Als Geste des guten Willens haben die Huthis am 15. Oktober zwei US-Bürger, die sich seit vergangenem Jahr in Sanaa in Haft befunden hatten, ausreisen lassen. Zusammen mit Schwerverletzten des besagten Massakers, die zur medizinischen Behandlung nach Oman gebracht wurden, hat man die beiden Amerikaner in einem Transportflugzeug nach Muskat reisen lassen. Mit derselben Maschine kehrten mehrere Mitglieder der Ansarullah-Bewegung, die nach dem Scheitern der letzten Friedensverhandlungen in Oman festsaßen, nach Hause zurück. Obwohl Mitgliedsstaat des Golfkooperationsrats, nimmt Oman aus Rücksicht auf seine mehrheitlich schiitische Bevölkerung nicht am Krieg im Jemen teil. Omans Außenminister Yousef bin Alwi bemüht sich bislang vergeblich, zwischen Sanaa und Riad zu vermitteln.

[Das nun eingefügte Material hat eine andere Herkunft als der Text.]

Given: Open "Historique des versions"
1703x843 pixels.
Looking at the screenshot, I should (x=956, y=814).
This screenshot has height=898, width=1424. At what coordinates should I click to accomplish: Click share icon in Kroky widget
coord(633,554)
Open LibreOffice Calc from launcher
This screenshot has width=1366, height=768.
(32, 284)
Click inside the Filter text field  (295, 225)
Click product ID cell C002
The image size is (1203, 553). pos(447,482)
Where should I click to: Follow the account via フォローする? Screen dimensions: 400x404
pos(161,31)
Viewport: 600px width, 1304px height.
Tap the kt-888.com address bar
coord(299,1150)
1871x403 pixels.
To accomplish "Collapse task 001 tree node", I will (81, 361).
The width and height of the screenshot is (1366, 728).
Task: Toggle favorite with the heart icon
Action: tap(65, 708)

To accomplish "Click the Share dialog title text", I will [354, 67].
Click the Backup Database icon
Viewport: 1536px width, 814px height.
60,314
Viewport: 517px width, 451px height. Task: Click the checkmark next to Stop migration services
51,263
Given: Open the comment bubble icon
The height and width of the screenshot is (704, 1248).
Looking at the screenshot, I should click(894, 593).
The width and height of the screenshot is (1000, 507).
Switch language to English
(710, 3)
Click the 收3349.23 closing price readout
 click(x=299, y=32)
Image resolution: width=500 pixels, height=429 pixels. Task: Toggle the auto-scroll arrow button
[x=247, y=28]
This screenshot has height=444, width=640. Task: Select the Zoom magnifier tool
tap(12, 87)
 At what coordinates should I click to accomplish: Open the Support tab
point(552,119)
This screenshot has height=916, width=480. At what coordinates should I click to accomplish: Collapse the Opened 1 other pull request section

Für die Sonderrolle Muskats sprechen wiederholte Meldungen von angeblichem Schmuggel iranischer Waffen über Oman in den Norden des Jemen zu den Huthis und dem Teil der jemenitischen Streitkräfte, der Saleh nach wie vor die Treue hält. Die Regierung in Muskat bestreitet solche Meldungen vehement. Dessen ungeachtet setzte vor wenigen Tagen die Obama-Regierung die These in die Welt, der Iran lasse über Oman den Gegnern Saudi-Arabiens im Jemen "Seezielflugkörper, Sprengstoff ... Geld und Personal" zukommen. Dies berichtete am 20. Oktober die Onlinezeitung Middle East Eye unter Berufung auf Reuters. Gerade der Hinweis auf Anti-Schiff-Raketen läßt aufhorchen, denn bis heute kann das Pentagon nicht bestätigen, ob die angeblichen Raketenangriffe der Huthis auf das US-Kriegsschiff Mason am 10. und am 12. Oktober, dessen Besatzung "zur Selbstverteidigung" drei Radaranlagen an der jemenitischen Küste des Roten Meeres beschoß und zerstörte, tatsächlich stattfanden oder nur falsch interpretierte Radarsignale waren.